If being quarantined during the coronavirus pandemic has you feeling a little horny, you’re not alone.
Two giant pandas at a Hong Kong zoo mated successfully on Monday for the first time in almost 10 years together at the park.
Staff at the Ocean Park theme park and zoo announced female Ying Ying and male Le Le, both 14, finally sealed the deal around 9 a.m. local time after showing signs that they had entered their hormonal estrous cycle, or mating cycle, in late March.
Giant pandas are notoriously bad at breeding, at least in captivity, so news of the bonking bears had staff thrilled.

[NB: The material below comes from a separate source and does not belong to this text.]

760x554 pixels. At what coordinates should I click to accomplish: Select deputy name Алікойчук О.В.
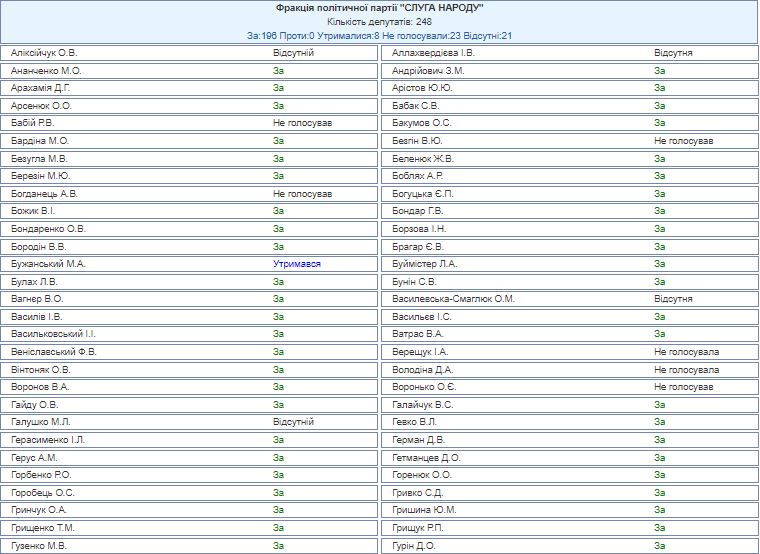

“Since Ying Ying and Le Le’s arrival in Hong Kong in 2007 and attempts at natural mating since 2010, they unfortunately have yet to succeed until this year upon years of trial and learning,” said Michael Boos, executive director of zoological operation and conservation. “The successful natural mating process today is extremely exciting for all of us, as the chance of pregnancy via natural mating is higher than by artificial insemination.”
Images released by the park, which has been empty of visitors since Jan. 26 due to the coronavirus outbreak, show the black-and-white beaus embracing and doing the deed.
“If successful, signs of pregnancy, including hormonal level fluctuations and behavioral changes may be observed as early as late June, though there is always a chance that Ying Ying could experience a pseudo-pregnancy,” said Boos.
“We hope to bear wonderful pregnancy news to Hong Kongers this year,” he added, “and make further contributions to the conservation of this vulnerable species.”
According to the zoo, a panda’s gestation period ranges between 72–324 days, but the pregnancy can only be detected by an ultrasound about two weeks before birth.
Panda numbers are slowly increasing in the wild. In 2016, the International Union for Conservation of Nature shifted giant pandas from the endangered category to being listed as vulnerable due to a 17% rise in the number of pandas between 2004 and 2014.